Could you copy exactly the lines from the start of the records through the one containing "Given: Click blank", both included, and leave out the pictures?

*** Given records ***

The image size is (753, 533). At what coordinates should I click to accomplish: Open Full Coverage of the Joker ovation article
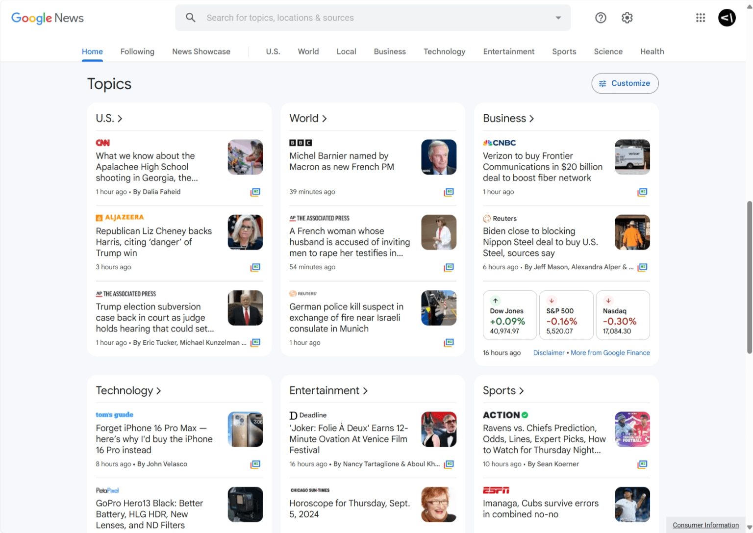pos(449,464)
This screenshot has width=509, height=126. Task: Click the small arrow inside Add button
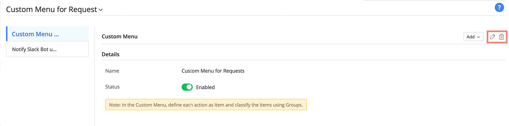(x=478, y=37)
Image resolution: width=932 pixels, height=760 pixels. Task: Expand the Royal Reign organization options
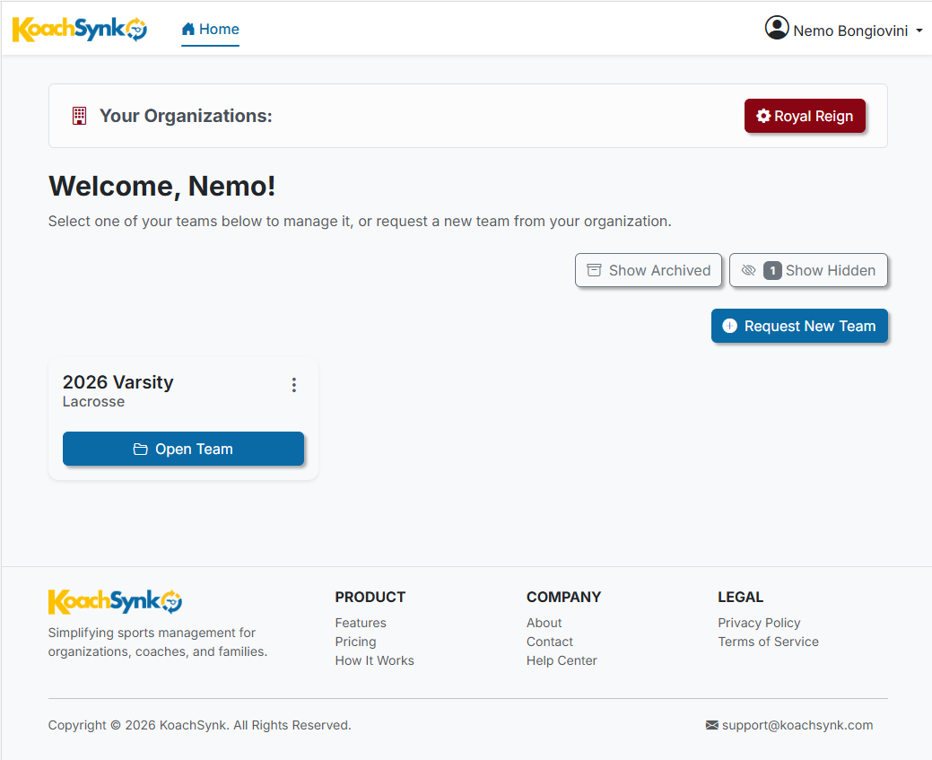click(805, 116)
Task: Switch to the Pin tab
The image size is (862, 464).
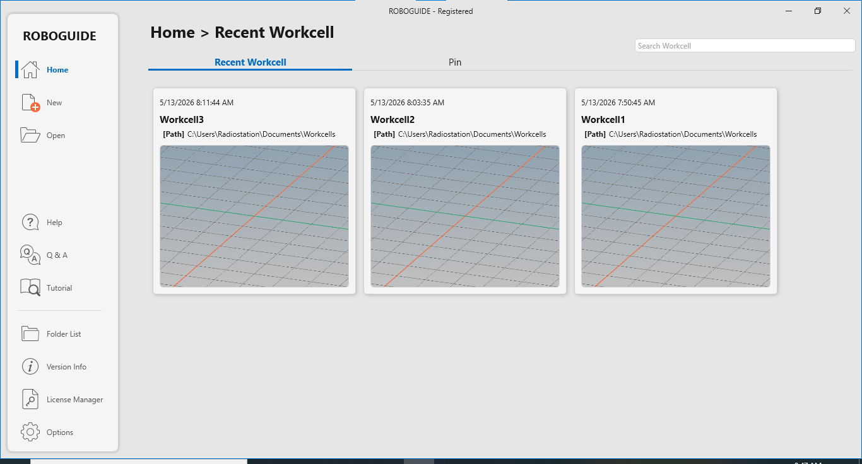Action: tap(455, 62)
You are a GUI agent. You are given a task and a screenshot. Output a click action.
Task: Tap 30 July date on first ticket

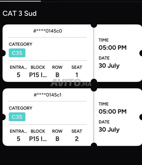tap(109, 66)
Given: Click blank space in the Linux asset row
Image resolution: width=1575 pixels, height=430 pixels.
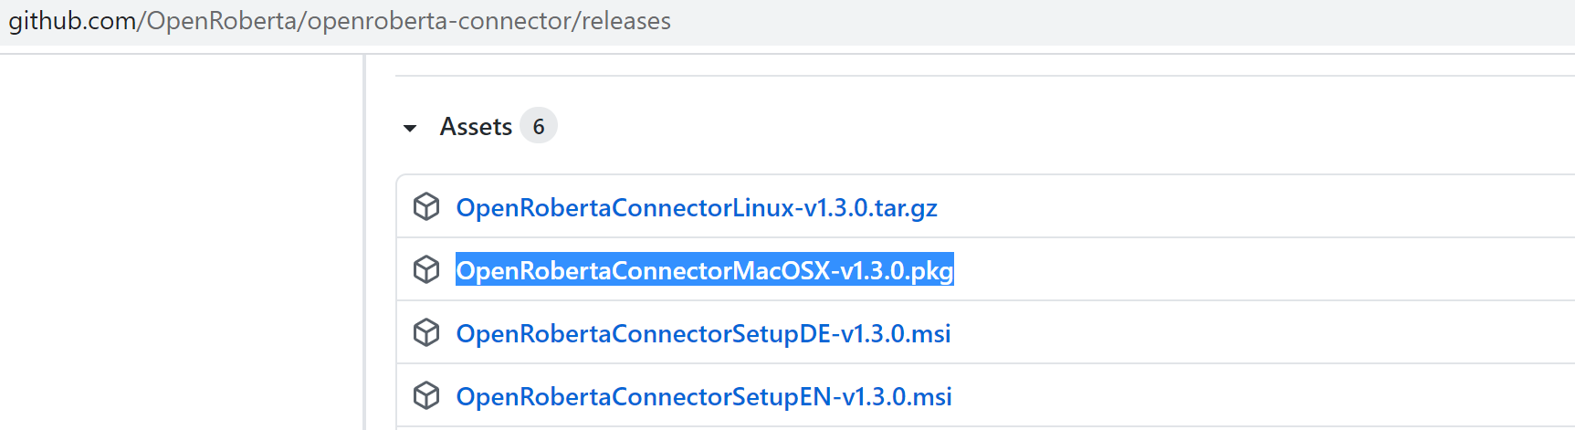Looking at the screenshot, I should pyautogui.click(x=1255, y=207).
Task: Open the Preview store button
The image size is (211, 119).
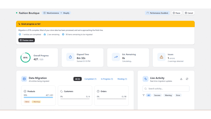Action: [27, 40]
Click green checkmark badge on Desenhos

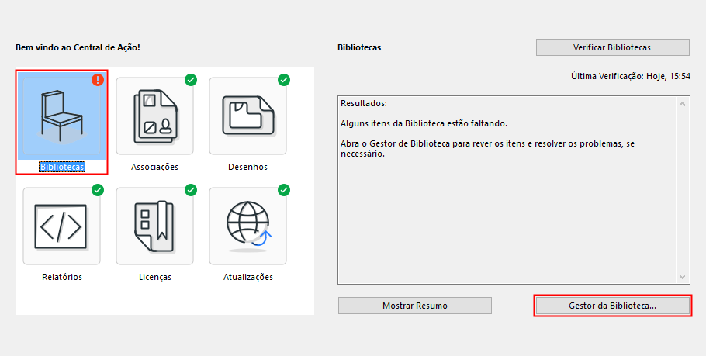[x=284, y=80]
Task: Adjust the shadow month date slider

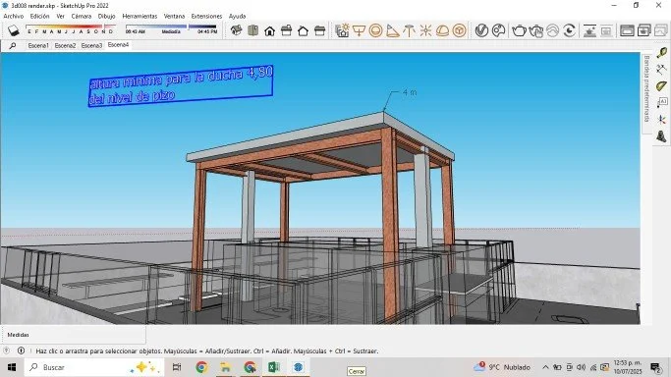Action: point(70,28)
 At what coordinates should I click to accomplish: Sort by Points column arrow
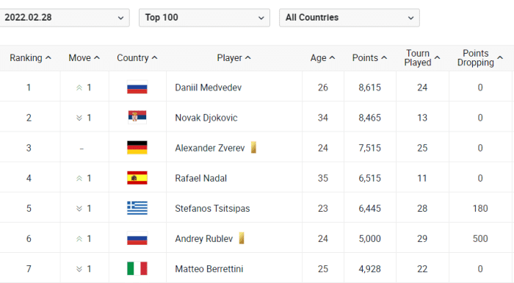click(x=384, y=58)
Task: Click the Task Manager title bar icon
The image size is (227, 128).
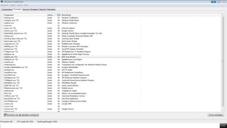Action: 2,2
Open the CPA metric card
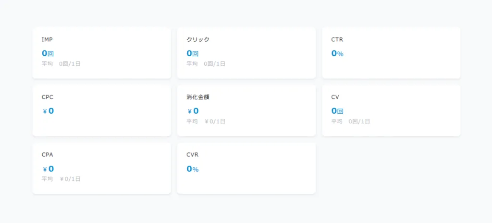Screen dimensions: 492x223 click(x=102, y=168)
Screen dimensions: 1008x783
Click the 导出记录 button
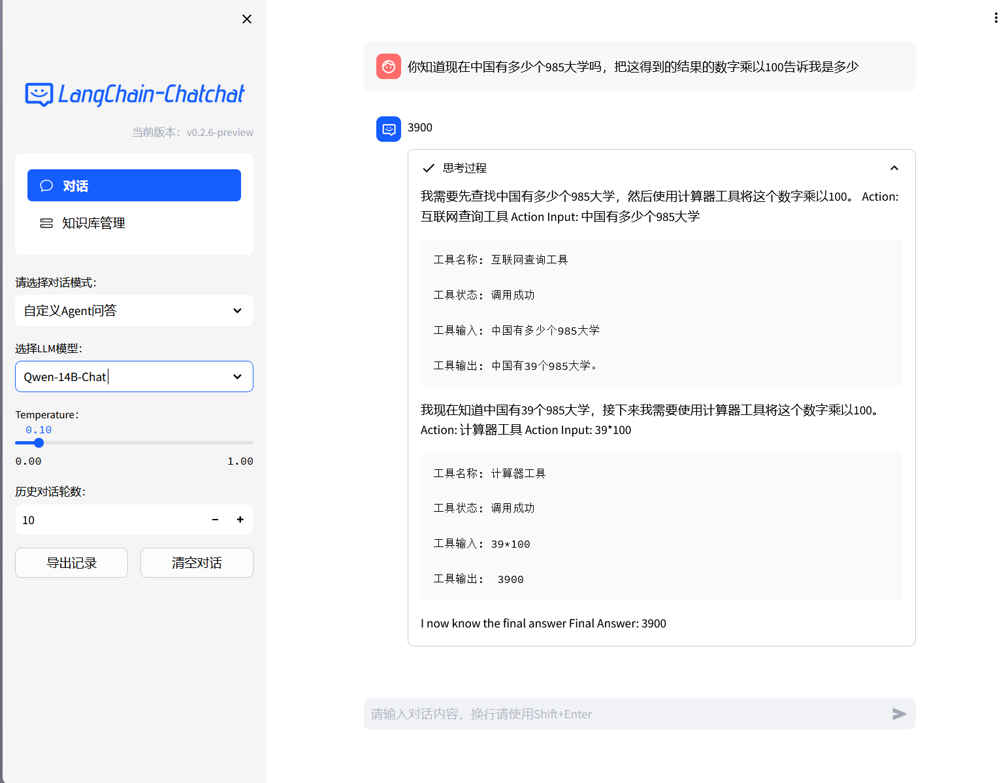coord(71,563)
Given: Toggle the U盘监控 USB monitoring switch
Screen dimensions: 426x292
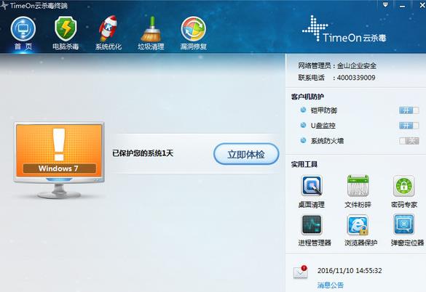Looking at the screenshot, I should (x=409, y=126).
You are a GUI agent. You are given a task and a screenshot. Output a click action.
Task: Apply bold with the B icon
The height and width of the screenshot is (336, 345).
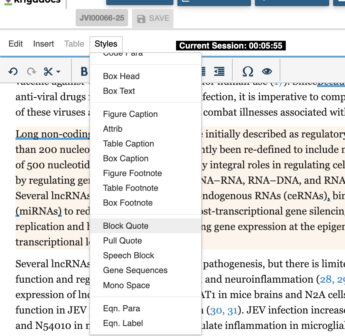pyautogui.click(x=84, y=71)
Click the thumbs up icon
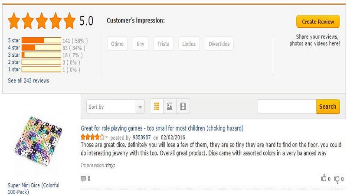The height and width of the screenshot is (195, 347). click(x=323, y=179)
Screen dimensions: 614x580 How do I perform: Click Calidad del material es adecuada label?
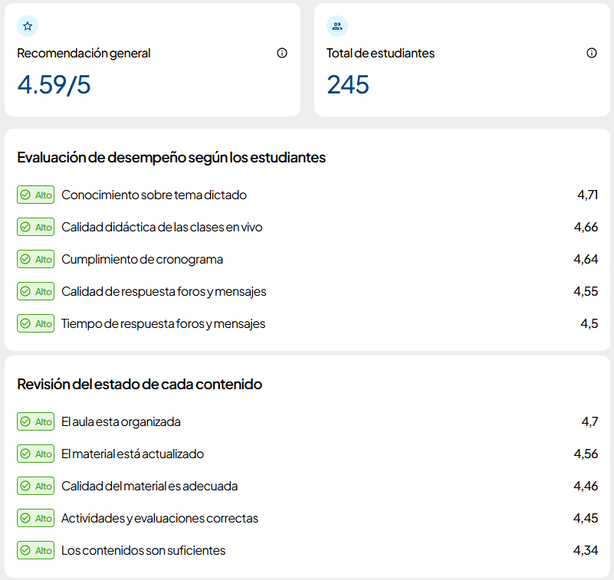click(149, 486)
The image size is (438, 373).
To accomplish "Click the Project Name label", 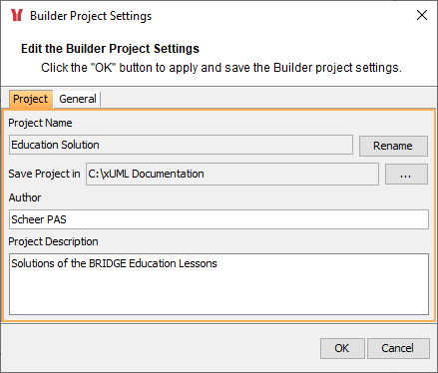I will pos(40,123).
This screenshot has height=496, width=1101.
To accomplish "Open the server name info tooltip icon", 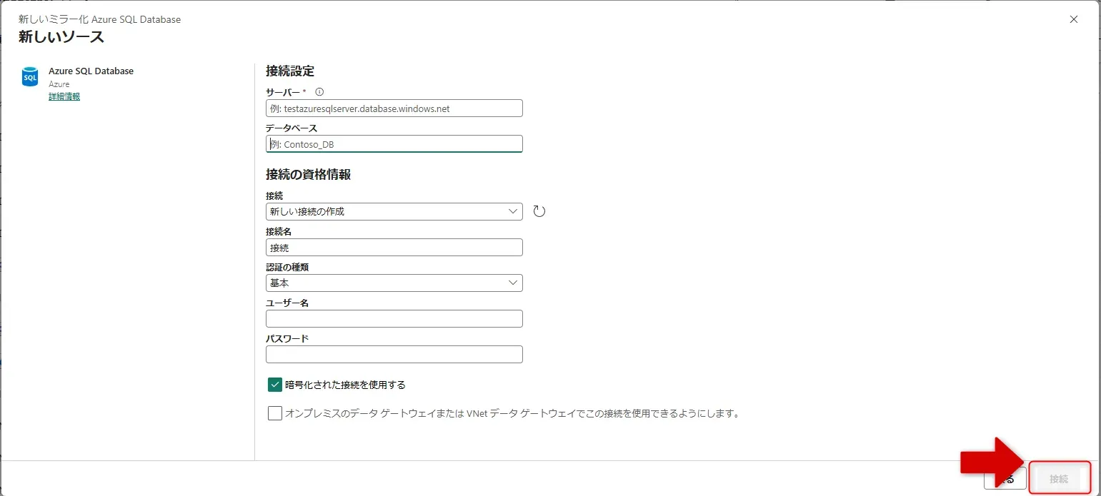I will [319, 91].
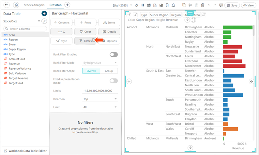Screen dimensions: 259x155
Task: Pause updates with the pause icon
Action: [x=143, y=6]
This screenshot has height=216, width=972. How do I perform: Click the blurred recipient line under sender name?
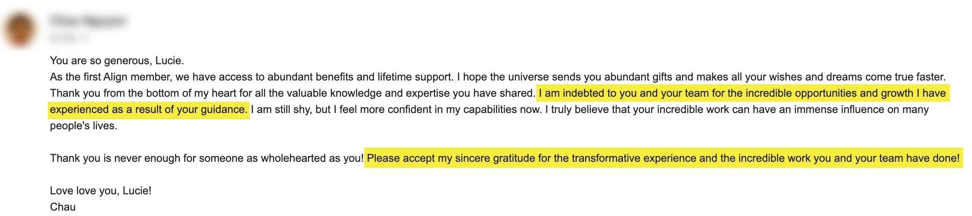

***

- **Result below**:
The image size is (753, 533). At what coordinates should I click to accomplish: Open Full Coverage of the Joker ovation article
pos(449,464)
This screenshot has width=509, height=126. Task: Click the small arrow inside Add button
(x=478, y=37)
Image resolution: width=932 pixels, height=760 pixels. Task: Expand the Royal Reign organization options
click(805, 116)
Task: Switch to the Pin tab
The image size is (862, 464).
Action: tap(455, 62)
You are a GUI agent. You are given a task and a screenshot. Output a click action.
Task: Tap 30 July date on first ticket

tap(109, 66)
Given: Click blank space in the Linux asset row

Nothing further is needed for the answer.